Oregon legislators are wrongly dealing the state and its citizens a huge blow by moving this week to dramatically and permanently increase taxes on businesses and higher-income Oregonians.

For a state that remains in economic crisis, permanently raising these taxes will create ongoing negative consequences for Oregon's economy. These increases - as much as 30 percent on corporate income and about 20 percent on top wage earners - will force businesses to close, scale down or move away, inevitably reducing employment and income.

The House of Representatives voted to approve the tax measures on Tuesday in an effort to raise new money to offset state revenues decimated by the recession.

It's expected that the Oregon Senate will follow suit late Wednesday - but Portland area senators, including Ginny Burdick, Richard Devlin, Laurie Monnes Anderson, Jackie Dingfelder, Rod Monroe and Diane Rosenbaum, should slow this process and instead support better alternatives that exist.

Make no mistake, Oregon has revenue problems made worse by the recession. Those shortfalls, if not softened with new revenue, will result in unacceptable cuts to agencies, higher education, community colleges and public schools.

But the Legislature has a much better option than raising taxes. We strongly support temporary tax increases on higher-income Oregonians and business to deal with the immediate - but short-term - issues brought on by the recession.

Increase will be self-defeating

But even our support for temporary tax increases comes with a huge caveat. We think those increases should be accompanied by actual cuts to state agencies, and not just symbolic legislative reductions in what those agencies originally proposed to spend.

It's only fair. Individuals, families and businesses throughout Oregon and across the United States have cut back. Now, it's state government's turn to reduce the overall scale of its operations and expenditures.

Unless this state slows spending growth, Oregon's expenditures will continue to outstrip its general fund and lottery revenues until at least 2021 - well after the recession is a memory, according to the independent economic consulting firm ECONorthwest.

Yet, Oregon's financial problems are simply not just about revenue. State health plan expenses for an expanding number of elderly and financially indigent citizens are rising beyond control. Health care costs for state and other public agency employees are also advancing greatly. The bill for the state's constitutionally required prison programs is financially staggering. The cumulative impact is a budget in the red.

Some state legislators think the solution is to raise more revenue. They are sincere, but wrong. In the short-term, that can help, but in the long-term, permanent and large increases in personal and business income taxes will be utterly self-defeating.
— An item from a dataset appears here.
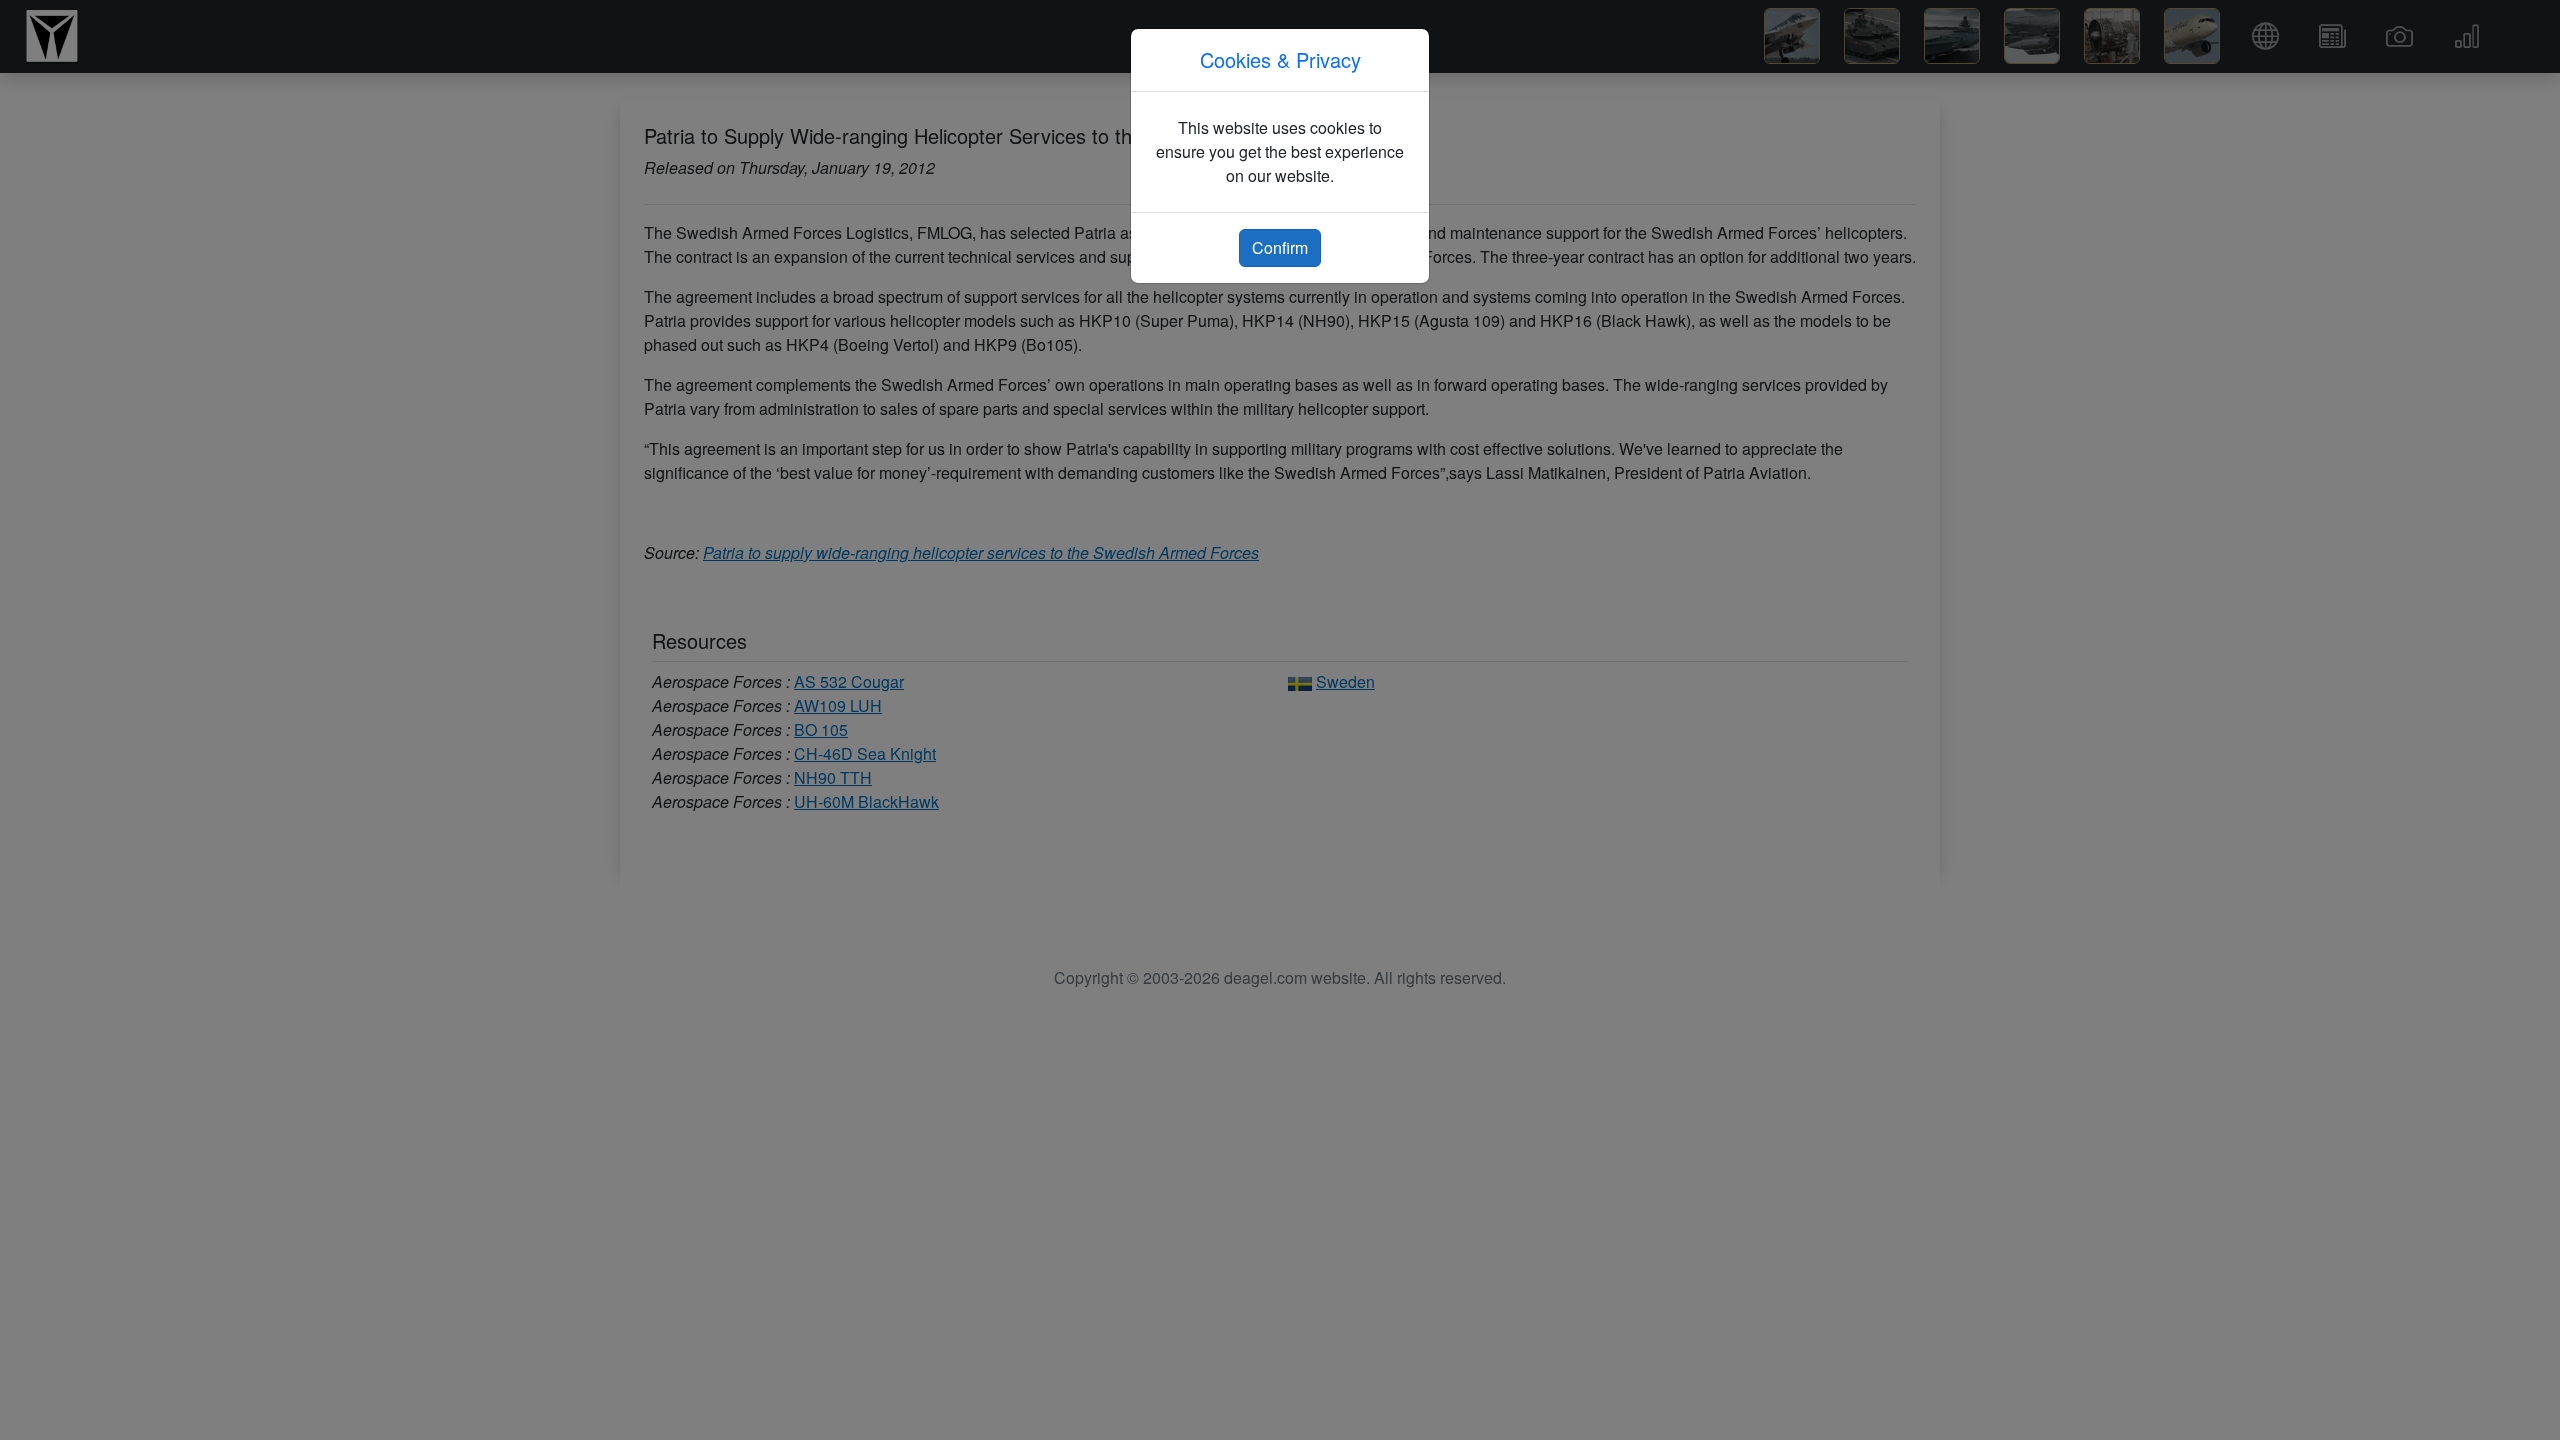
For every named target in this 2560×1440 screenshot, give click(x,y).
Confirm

Oregon's system of raising revenue is dependent upon people's incomes - and a permanent increase in business taxes will discourage individuals and companies from creating the very jobs and income that sustain public services in this state.
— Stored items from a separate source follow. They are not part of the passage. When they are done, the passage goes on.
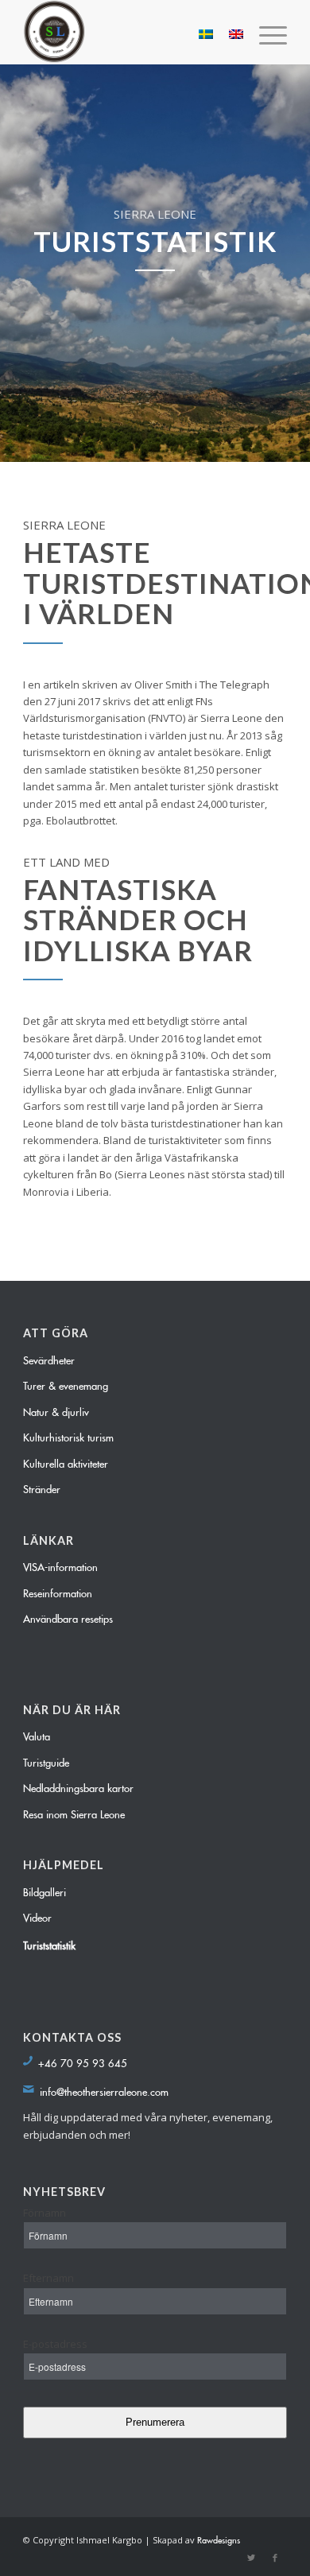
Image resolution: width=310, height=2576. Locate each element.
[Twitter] (251, 2556)
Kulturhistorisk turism (68, 1435)
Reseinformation (57, 1591)
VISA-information (60, 1565)
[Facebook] (275, 2556)
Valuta (36, 1734)
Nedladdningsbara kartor (78, 1786)
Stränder (41, 1487)
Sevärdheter (49, 1358)
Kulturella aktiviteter (65, 1461)
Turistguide (46, 1760)
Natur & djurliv (56, 1410)
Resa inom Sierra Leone (74, 1812)
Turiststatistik (49, 1943)
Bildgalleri (44, 1890)
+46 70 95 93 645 (82, 2061)
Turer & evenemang (65, 1383)
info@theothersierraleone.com (104, 2089)
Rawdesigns (218, 2538)
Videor (37, 1915)
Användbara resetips (68, 1616)
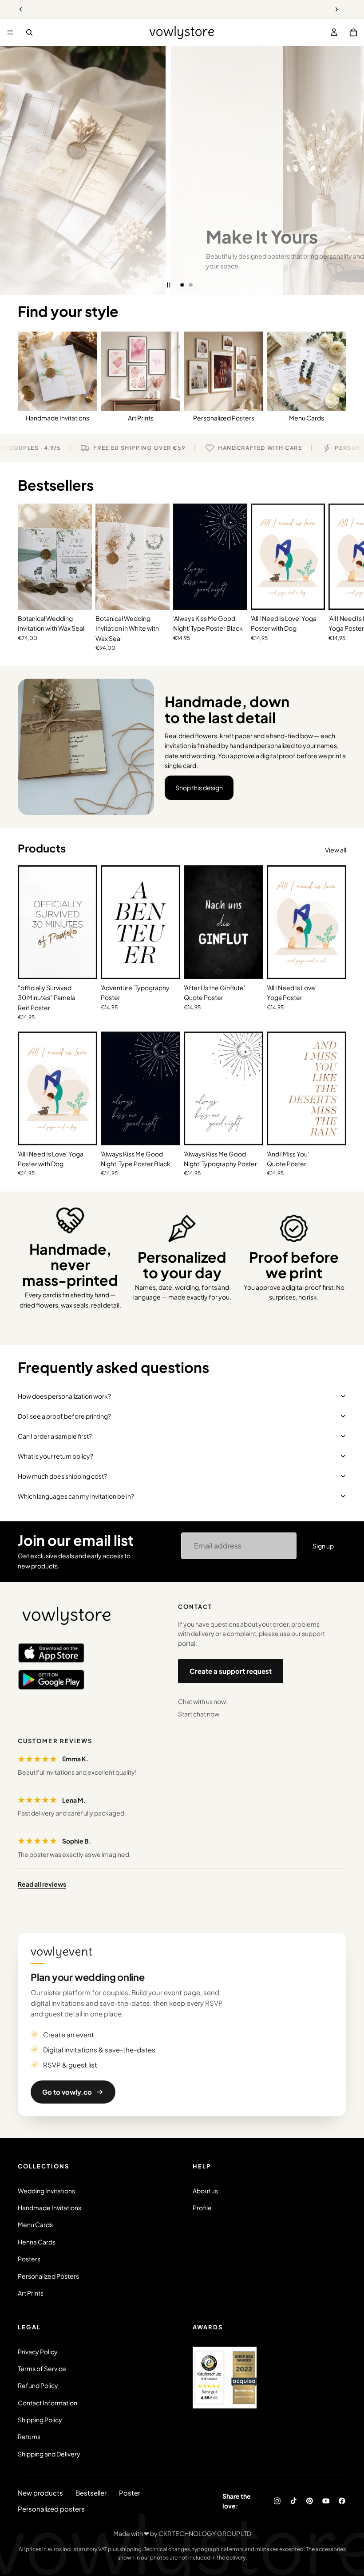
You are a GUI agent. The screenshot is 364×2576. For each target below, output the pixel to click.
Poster (129, 2492)
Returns (29, 2436)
This already is the case in the Portland area, where economists report that state income, capital gains and local tax policy drove more than $1.3 billion into the state of Washington from 1992 to 2006.

Seek temporary alternatives

Oregon legislators - and the governor - should not permanently punish citizens based upon what they earn. Rather, they should make these tax increases temporary. They should work with business, civic and employee groups to convince Oregonians that the state's personal income tax kicker needs to be repealed. They should require government to reduce its scale of operations and cut actual spending.
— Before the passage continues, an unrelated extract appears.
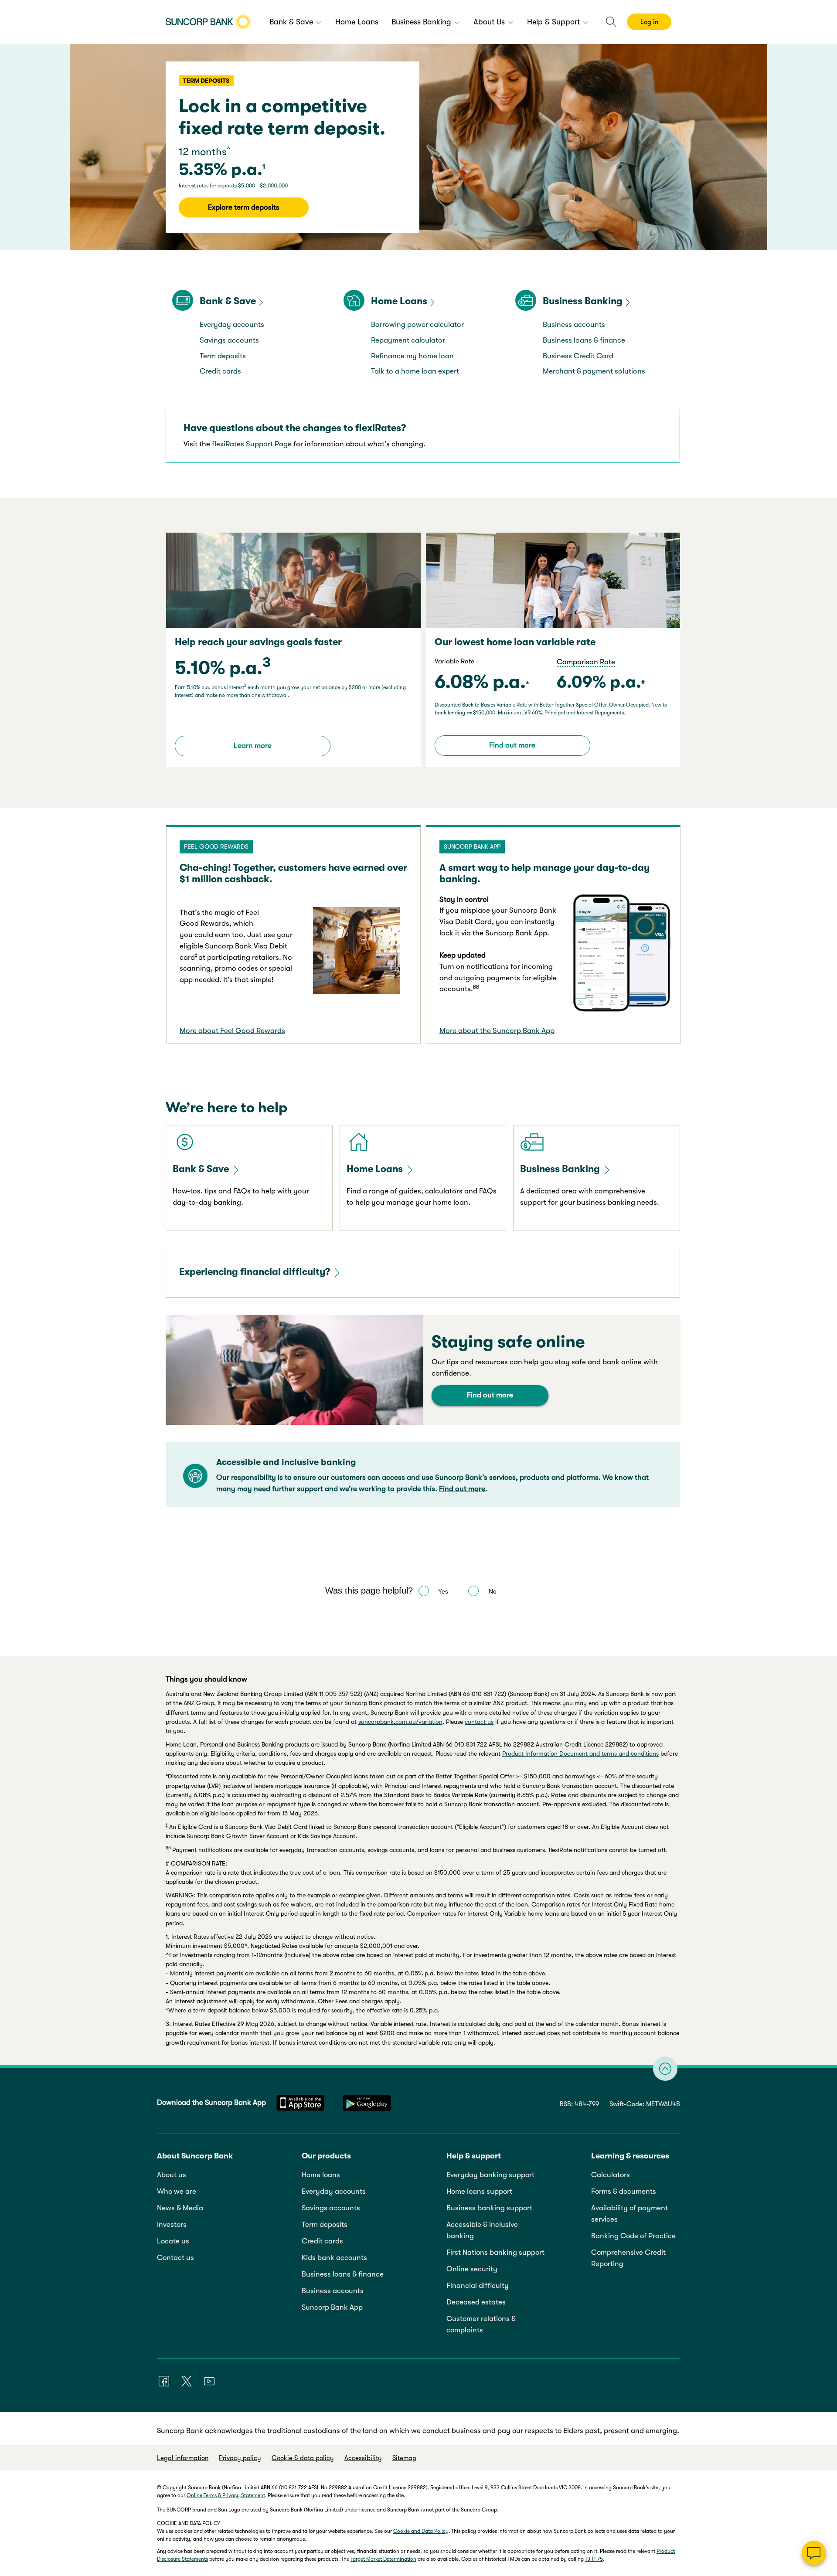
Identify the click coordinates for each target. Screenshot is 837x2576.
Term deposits (223, 356)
They should convince Oregonians to require that any ballot measure they pass can be implemented only if it is able to be financially supported on a pay-as-you-go basis. They should support federal efforts to reform health care expenditures.

The last thing the governor and the Legislature should do is adopt tax policies that stifle Oregon's economy and likely set the stage for tax-referral ballot campaigns this fall that will pit businesses against state employees and public unions.